Defendant’s live-in girlfriend went to the courthouse and obtained an emergency protection order (EPO) which, under West Virginia law, required the respondent to rid himself of firearms. Here, she specifically alleged that she’d been threatened with a gun. Police came to the house, defendant let them in, and they took 22 guns. The officer testified that if defendant didn’t surrender the guns, they’d have to get a search warrant. It was cordial and nonthreatening. Back at the police station, the police found that one had a scratched off serial number and others came back as stolen according to NCIC. They obtained a search warrant for the house after that. The original search was by the consent of the girlfriend and by the defendant. The warrant was properly issued. United States v. Spurlock, 2014 U.S. Dist. LEXIS 171968 (S.D.W.Va. December 12, 2014).

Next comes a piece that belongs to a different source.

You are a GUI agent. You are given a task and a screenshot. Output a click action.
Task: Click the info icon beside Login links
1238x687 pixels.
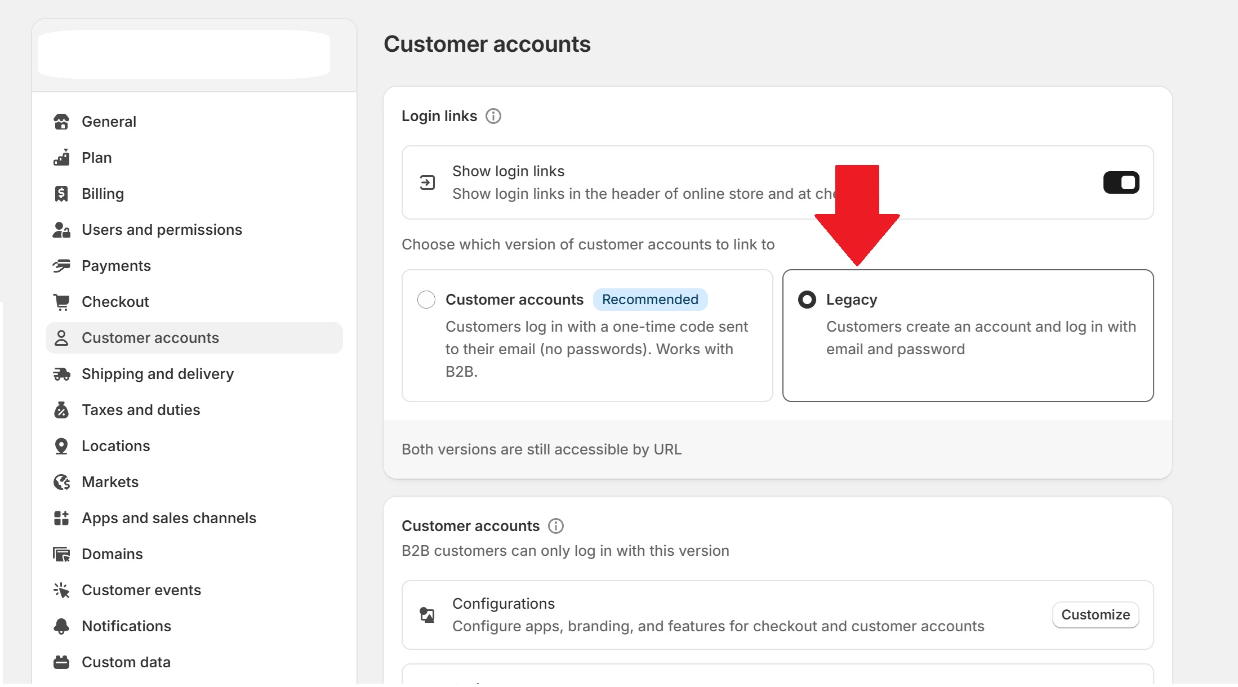tap(493, 116)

Defendant’s assertion that “it defies logic” that a baggie of drugs was protruding from defendant’s pocket and in plain view was simply incorrect. The pocket was shallow and couldn’t be buttoned. United States v. Rico-Duron, 2014 U.S. Dist. LEXIS 171920 (E.D. Ky. December 10, 2014).*

In a vandalism and arson case, the police had probable cause to arrest defendant because his hands had the same paint on them found on the victim’s car. State v. Wright, 2014-Ohio-5424, 2014 Ohio App. LEXIS 5252 (8th Dist. December 11, 2014).*

Posted in Apparent authority, Consent, Plain view, Probable cause | Comments Off

In OR, driver arrested for suspended DL can hand off purse to passenger without search

When defendant was stopped and arrested for driving on a suspended DL, she refused consent to search her purse and wanted it given to the passenger for safekeeping. The police should have honored that request. The search of the purse produced methamphetamine. State v. Olendorff, 2014 Ore. App. LEXIS 1705 (December 10, 2014) (decision under Oregon law).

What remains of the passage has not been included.